Shining a Light on Our Deafcentric Experiences, J. Palmer & B. Loeffler ; June 28- July 1, 2018
Presentation Summary: Throughout their lifetime, Deaf individuals wade a gauntlet of institutions and systems that frequently do not align with deaf culture or deaf values. While many of these experiences can be unfavorable, there are times when deaf adults connect with a neighbor, a service provider, or felt truly welcomed in a hearing-dominated space. In this workshop, we invite participants to reflect upon their formative experience and consider key elements and themes to inform what it means to be deafcentric. NDC seeks to integrate the unique and diverse perspective Codas may have on the notion of deafcentric in the development of online tools and resources.
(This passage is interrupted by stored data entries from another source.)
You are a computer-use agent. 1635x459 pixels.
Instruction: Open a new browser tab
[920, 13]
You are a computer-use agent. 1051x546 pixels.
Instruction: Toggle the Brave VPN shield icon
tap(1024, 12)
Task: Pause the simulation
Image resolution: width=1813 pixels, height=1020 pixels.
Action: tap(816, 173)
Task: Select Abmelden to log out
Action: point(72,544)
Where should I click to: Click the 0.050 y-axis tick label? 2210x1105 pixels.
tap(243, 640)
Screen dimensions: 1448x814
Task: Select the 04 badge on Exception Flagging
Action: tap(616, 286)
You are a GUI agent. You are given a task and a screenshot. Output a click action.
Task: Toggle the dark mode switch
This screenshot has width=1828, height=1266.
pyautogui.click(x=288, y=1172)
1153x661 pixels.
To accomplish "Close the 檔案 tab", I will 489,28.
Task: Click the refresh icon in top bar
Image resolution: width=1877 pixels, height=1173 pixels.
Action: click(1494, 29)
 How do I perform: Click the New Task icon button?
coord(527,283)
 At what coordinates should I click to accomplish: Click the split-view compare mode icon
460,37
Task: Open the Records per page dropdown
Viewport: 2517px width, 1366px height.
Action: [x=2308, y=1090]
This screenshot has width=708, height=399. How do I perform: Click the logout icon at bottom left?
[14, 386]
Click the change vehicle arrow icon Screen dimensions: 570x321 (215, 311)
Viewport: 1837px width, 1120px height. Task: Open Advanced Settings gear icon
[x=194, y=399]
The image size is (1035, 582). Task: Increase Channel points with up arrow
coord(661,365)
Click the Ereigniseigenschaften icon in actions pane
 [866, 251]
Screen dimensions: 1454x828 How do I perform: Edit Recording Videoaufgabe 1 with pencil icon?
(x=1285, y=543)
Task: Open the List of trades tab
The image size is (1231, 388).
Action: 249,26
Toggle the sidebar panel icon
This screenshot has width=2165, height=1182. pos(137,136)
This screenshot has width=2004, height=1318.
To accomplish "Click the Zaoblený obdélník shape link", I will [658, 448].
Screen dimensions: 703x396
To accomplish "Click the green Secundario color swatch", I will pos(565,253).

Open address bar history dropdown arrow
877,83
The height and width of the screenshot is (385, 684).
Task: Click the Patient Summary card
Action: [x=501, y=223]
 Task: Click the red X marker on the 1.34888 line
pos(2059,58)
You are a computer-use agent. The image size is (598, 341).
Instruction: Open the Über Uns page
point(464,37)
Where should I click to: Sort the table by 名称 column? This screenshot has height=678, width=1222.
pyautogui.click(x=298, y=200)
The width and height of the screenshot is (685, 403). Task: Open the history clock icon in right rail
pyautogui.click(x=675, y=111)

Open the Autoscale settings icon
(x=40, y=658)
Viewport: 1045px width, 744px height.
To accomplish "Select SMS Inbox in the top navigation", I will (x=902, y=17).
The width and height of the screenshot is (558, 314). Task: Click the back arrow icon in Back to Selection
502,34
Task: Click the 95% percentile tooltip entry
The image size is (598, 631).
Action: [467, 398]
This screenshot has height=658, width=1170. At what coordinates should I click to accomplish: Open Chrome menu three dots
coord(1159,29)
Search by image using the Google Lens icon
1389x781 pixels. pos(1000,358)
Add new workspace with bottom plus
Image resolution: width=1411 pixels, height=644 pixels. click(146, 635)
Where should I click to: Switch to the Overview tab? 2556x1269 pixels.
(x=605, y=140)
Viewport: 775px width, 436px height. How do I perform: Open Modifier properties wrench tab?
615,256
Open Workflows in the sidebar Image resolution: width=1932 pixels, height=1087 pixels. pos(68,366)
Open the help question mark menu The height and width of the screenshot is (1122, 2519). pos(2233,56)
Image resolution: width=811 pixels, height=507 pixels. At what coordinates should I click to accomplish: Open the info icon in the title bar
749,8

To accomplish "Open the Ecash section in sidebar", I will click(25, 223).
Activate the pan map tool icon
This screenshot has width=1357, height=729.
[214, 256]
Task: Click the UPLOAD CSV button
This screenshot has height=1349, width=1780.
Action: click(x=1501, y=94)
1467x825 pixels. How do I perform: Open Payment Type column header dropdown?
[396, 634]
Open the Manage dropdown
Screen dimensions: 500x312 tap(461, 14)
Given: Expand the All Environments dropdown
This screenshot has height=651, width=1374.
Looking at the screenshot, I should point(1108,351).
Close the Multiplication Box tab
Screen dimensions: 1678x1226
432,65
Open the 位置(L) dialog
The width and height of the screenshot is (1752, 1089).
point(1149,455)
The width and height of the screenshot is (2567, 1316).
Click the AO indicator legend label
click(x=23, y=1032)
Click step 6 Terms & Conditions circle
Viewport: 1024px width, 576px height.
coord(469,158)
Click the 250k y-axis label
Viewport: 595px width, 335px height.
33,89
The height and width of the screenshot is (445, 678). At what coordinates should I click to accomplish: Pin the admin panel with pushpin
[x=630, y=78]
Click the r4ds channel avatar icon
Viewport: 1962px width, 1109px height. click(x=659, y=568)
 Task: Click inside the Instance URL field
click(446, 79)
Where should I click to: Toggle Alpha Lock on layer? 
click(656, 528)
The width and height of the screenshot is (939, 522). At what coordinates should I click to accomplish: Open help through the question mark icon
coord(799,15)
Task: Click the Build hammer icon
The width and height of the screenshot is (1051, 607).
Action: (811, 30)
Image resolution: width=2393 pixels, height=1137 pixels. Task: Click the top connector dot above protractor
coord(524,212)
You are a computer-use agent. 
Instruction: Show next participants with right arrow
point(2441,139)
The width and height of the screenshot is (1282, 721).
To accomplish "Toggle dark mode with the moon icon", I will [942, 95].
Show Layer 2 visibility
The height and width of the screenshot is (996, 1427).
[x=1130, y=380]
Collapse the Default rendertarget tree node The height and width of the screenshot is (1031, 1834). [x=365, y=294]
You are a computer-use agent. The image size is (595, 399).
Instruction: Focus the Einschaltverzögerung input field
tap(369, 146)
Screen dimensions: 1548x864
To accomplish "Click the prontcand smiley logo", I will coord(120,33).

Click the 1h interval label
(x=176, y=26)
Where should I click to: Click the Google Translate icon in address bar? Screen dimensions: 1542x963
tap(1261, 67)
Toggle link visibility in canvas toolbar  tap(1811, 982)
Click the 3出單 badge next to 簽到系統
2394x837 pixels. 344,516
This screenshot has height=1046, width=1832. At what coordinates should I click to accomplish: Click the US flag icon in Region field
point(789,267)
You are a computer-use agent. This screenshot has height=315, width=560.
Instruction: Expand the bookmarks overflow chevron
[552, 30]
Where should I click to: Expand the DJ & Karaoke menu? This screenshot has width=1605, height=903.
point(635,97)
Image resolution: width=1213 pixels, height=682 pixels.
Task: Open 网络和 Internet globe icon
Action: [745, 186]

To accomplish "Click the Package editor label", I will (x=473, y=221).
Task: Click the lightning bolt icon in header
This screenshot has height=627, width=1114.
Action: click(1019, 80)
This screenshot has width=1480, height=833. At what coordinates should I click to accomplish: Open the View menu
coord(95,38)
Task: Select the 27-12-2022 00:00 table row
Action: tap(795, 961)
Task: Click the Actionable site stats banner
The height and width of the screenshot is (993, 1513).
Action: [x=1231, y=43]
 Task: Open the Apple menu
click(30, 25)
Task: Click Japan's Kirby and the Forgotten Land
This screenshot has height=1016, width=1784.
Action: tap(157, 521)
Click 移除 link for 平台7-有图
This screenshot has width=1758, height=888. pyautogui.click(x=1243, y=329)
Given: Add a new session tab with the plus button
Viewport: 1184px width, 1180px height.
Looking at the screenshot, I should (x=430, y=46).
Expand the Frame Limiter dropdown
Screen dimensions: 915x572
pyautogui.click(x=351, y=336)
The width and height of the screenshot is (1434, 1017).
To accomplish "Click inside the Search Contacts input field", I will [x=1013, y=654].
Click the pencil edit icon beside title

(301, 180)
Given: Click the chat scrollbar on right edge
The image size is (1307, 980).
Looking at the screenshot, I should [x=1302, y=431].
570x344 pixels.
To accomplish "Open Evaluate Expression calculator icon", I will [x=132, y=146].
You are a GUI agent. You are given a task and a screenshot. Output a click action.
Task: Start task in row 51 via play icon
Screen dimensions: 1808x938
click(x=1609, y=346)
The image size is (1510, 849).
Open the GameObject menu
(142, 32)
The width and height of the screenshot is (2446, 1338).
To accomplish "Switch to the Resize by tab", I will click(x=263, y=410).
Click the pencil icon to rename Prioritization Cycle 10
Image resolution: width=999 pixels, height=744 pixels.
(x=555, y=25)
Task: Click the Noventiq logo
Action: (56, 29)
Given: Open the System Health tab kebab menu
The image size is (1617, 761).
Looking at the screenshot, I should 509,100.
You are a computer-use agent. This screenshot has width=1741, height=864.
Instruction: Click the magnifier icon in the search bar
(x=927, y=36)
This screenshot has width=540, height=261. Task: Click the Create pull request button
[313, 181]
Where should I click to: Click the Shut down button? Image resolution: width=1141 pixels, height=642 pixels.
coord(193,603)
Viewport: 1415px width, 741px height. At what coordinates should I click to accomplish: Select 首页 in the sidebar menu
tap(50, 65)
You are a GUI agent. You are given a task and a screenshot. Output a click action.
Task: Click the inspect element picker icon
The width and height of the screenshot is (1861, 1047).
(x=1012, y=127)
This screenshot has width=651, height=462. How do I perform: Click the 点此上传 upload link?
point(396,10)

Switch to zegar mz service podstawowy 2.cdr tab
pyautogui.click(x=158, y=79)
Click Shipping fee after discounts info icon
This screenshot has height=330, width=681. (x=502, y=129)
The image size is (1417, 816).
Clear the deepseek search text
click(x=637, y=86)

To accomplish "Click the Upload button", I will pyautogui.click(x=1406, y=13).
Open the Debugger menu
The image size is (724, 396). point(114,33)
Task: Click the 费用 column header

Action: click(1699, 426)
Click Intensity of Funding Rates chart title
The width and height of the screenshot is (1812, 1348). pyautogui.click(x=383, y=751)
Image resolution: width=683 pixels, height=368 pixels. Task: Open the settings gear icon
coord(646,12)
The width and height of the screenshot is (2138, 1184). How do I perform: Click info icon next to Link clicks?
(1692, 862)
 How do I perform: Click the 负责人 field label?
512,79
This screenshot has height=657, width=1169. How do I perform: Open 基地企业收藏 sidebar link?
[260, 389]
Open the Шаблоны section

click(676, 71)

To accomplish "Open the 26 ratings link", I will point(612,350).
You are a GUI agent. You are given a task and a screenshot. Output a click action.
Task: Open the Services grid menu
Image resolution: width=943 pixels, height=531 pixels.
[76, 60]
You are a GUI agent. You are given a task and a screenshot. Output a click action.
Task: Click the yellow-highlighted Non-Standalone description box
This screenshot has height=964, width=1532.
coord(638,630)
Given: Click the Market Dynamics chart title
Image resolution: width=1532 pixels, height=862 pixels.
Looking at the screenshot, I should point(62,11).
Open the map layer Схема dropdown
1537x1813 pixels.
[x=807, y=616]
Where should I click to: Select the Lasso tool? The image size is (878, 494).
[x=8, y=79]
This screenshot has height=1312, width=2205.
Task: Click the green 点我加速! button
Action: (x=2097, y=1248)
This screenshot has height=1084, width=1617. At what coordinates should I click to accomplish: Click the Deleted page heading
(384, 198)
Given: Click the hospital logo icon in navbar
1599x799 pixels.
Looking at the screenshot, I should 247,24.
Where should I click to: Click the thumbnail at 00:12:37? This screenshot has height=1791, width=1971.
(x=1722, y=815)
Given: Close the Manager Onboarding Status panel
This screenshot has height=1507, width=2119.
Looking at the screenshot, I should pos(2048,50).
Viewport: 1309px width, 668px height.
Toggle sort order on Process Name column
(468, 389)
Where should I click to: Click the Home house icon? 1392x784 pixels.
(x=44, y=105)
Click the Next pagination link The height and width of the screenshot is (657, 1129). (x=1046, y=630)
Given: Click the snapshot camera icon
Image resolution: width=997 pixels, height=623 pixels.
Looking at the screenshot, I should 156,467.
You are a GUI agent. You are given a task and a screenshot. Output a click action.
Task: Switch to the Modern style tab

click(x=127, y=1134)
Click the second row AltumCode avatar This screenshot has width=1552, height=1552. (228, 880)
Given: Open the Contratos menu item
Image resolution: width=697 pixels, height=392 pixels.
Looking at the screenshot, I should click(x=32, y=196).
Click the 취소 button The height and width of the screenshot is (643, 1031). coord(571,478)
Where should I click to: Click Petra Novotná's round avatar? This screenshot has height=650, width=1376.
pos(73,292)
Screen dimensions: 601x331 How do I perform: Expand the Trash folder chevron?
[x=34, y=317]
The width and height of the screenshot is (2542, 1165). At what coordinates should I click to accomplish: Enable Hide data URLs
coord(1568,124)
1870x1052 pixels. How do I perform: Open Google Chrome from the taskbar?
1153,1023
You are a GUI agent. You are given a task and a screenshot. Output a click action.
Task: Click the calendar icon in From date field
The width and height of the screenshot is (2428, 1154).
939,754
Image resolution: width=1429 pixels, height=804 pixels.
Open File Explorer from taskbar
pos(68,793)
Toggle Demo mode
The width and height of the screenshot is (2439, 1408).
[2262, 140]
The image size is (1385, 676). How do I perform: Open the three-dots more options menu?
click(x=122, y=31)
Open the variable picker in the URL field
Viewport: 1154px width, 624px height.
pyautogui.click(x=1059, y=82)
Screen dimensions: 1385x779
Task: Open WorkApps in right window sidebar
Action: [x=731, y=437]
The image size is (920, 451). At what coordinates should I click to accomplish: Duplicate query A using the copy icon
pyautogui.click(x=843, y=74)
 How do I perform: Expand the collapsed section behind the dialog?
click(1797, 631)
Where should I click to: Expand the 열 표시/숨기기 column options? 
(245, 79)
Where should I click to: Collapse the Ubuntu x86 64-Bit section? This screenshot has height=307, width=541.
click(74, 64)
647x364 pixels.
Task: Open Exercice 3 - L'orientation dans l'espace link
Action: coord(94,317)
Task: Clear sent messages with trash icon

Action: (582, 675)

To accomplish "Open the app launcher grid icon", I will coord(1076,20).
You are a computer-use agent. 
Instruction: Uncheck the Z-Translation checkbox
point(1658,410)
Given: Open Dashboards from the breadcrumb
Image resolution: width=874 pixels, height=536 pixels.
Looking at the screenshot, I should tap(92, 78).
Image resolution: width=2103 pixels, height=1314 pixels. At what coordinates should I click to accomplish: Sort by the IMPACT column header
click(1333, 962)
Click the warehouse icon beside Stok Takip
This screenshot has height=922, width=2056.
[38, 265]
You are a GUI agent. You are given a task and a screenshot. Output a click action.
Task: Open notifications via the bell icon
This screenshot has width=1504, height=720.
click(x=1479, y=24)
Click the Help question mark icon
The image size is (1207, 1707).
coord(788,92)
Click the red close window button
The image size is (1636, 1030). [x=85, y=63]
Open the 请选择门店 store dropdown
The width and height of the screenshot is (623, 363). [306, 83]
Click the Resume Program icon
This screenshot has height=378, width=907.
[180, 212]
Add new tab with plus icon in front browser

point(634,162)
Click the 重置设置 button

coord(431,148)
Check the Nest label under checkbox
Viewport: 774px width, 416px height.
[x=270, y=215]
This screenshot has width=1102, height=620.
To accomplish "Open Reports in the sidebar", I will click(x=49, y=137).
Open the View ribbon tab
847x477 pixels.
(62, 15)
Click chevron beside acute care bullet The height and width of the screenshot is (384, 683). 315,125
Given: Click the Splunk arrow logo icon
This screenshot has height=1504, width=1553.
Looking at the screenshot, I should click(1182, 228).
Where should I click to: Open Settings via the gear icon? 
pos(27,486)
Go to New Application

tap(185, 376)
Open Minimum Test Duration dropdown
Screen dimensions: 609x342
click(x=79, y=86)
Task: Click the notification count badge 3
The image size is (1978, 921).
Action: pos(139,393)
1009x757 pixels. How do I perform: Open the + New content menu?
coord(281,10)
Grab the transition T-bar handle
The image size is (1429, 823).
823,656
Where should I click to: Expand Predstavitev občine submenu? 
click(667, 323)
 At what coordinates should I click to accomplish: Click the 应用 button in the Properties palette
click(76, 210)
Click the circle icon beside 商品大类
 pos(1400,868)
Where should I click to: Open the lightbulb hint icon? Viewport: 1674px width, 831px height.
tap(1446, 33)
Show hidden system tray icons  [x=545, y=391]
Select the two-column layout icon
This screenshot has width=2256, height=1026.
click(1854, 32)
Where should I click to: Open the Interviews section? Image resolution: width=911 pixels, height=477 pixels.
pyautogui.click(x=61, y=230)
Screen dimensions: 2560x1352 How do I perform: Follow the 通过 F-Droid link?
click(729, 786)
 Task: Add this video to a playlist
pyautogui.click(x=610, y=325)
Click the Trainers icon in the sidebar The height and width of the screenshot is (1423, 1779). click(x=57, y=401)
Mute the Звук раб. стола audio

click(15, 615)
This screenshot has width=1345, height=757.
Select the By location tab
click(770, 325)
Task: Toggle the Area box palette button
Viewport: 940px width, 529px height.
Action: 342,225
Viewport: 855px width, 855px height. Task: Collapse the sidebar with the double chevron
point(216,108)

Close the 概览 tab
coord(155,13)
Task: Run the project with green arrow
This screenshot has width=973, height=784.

Dr. Jeffrey Levi Palmer is a researcher. He is interested in not only the formative factors that result in the best language, literacy, and academic outcomes, but also which educational and social practices continue to elevate young deaf adults. His research examines understudied bilinguals, such as heritage bimodal bilinguals and visual-gestural unimodal bilinguals. He has taught linguistics and language acquisition to deaf postsecondary students both face-to-face and online. For more than a decade he has worked as a professional sign language interpreter (NIC, Ed:K–12) in a variety of specialized and technical settings. He is on the Test Development Committee for the Center for Assessment of Sign Language Interpretation and is vice chair of Deaf-Parented Interpreters with the Registry of Interpreters for the Deaf. He holds a bachelor’s degree in interdisciplinary studies with a concentration in Chinese language and culture from the Friends World College at Long Island University and obtained master’s and doctoral degrees in linguistics at Gallaudet University in Washington, D.C.